Justice Owens writes for the six-member majority. Justice Stephens, joined by the Chief Justice and Justice Fairhurst, disagree with the majority's interpretation of legislative intent and dissent. (briefs, argument)

In re Disciplinary Proceeding Against Scannell, No. 200,744-9. The Washington State Bar Association (WSBA) initiated an investigation of attorney John Scannell for conflicts of interest and assisting a suspended attorney to practice law. Scannell repeatedly and frivolously delayed the investigation, drawing it out from 2005 until today. The WSBA hearing officer found that Scannell had "negligently violated the conflict of interest rules--meriting minor sanctions--but that he had knowingly violated the rules requiring cooperation with disciplinary proceedings--meriting suspension." The disciplinary rule modified those findings, determining that Scannell's actions during the investigation were intentional and thus increasing the presumptive sanction to disbarment. The Board voted to disbar Scannell.

The Supreme Court today, in an opinion by Justice Stephens, exhaustively reviews the facts of the investigation and upholds the decision of the board. Three justices dissent, arguing in an opinion by Justice Alexander that the hearing officer's recommendation of suspension was the appropriate sanction. (briefs, argument)

In re Disciplinary Proceeding Against Shepard, No. 200,720-1.  Tacoma attorney Richard Shepard was found to have violated several Rules of Professional Conduct when he assisted a "living trust mill" that targeted seniors with unnecessary or improper financial products. The hearing officer recomended a six-month suspension, but the disciplinary board increased the recommendation to a two-year suspension. The Court today agrees with the board and suspends Shepard for two years. Justice Chambers writes for an almost-unanimous court. Justice Sanders dissents and would suspend Shepard for six months. (briefs, argument)

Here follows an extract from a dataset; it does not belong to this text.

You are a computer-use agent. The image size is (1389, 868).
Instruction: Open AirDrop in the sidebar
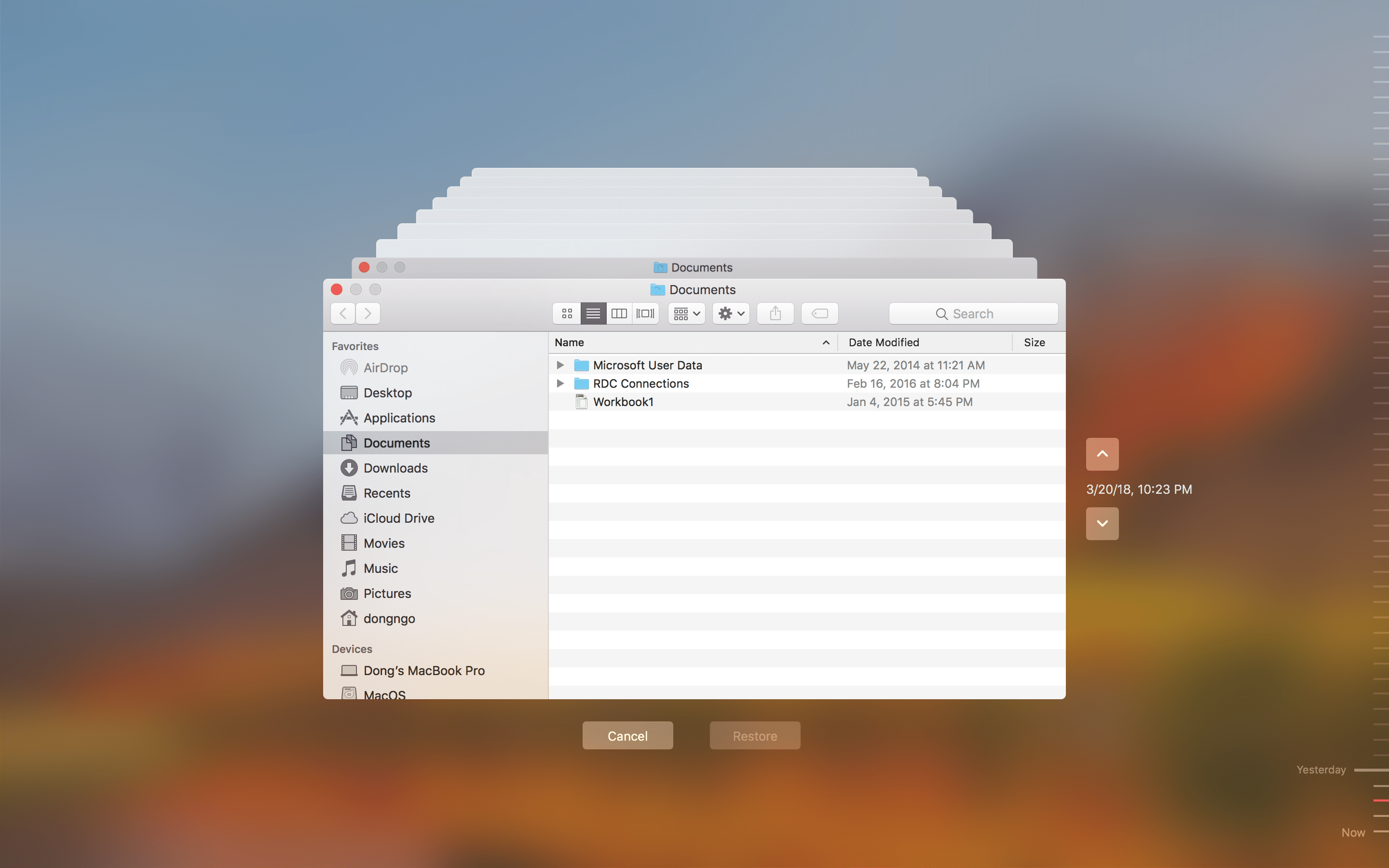[385, 367]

State v. Ervin, No. 83244-7.  James Ervin was convicted in 2006 of felony violation of a protective order. This appeal considers whether two earlier felony convictions should count toward Ervin's offender score at his sentencing. According to RCW 9.94A.525(2)(c), the two earlier felony convictions "washed out" if Ervin had subsequently been at least "five consecutive years in the community without committing any crime that subsequently results in a conviction." During a five year period, Ervin had not been convicted of any crimes but did spend 17 days in jail for violating probation. The State argued that the 17 days in jail restarted the five-year window. Ervin disagreed, arguing that only a conviction would reset the five years. While the Court finds the RCW somewhat ambiguous, it finds Ervin's reading more convincing. The lower courts are reversed and the case is remanded for resentencing with the lower offender score. The decision was unanimous, and Justice Owens wrote the opinion. (briefs, argument)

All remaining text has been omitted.